Raster + vector analysis
-
mask(rst, mask = sp)limit the scope of a raster using the shape of a vector layer as mask. Any raster cells outside of the vector object are assigned NA values. The result is a raster object whose extent is not changed. Remember that both layers must have the same CRS. -
crop(rst, sp)the output raster is the result of cutting the extent of the input raster using the bounding box of the vector layer, so that the two object share the same extent. Notice that no raster cells are set to NA. -
extract(rst, sp, fun = )extract the values from the raster object corresponding to the location in the vector object, applyingfunif necessary for neighborhood aggregation -
overlay(rst1, rst2, fun = )
Use Case: Trees streets density and average canopy comparison in New York Neighborhoods
Data available are:
neighborhoodsboundaries as vector Polygonstreesfor the city as vector Pointscanopyfor the city as raster
# Add areas to the neighborhoods object (need to unclass!)
neighborhoods <- mutate(neighborhoods, area = unclass(st_area(neighborhoods)))
# Compute the counts of all trees by hood, possibly renaming the count field and removing the geometry
trees <- count(trees, hood) %>% st_set_geometry(NULL) %>% rename(n_trees = n)
# Join neighborhoods and counts
neighborhoods <- left_join(neighborhoods, trees, by = "hood")
# Replace NA values with 0
neighborhoods <- mutate(neighborhoods, trees = ifelse(is.na(trees), 0, trees))

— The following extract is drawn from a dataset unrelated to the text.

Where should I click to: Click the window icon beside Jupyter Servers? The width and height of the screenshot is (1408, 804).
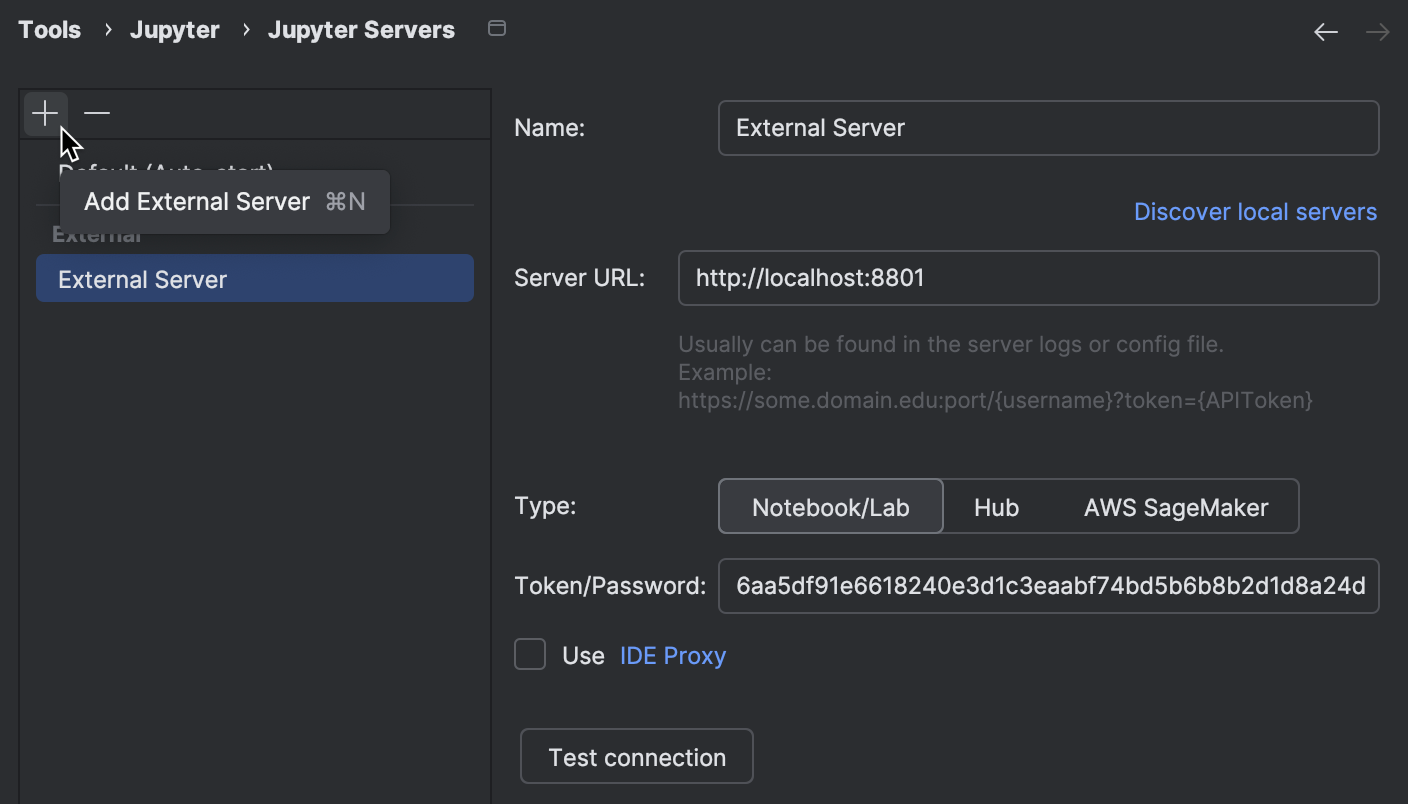tap(496, 29)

# Compute the tree density
neighborhoods <- mutate(neighborhoods, tree_density = n_tree / area)
# Transform the neighborhoods CRS to match the canopy layer (This is actually not strictly necessary because extract() can transform CRS on the fly. But it will be needed for plotting and other operations later)
neighborhoods <- st_transform(neighborhoods, crs = crs(canopy, asText = TRUE))
# Convert neighborhoods object to a Spatial sp object
neighborhoods <- as(neighborhoods, 'Spatial')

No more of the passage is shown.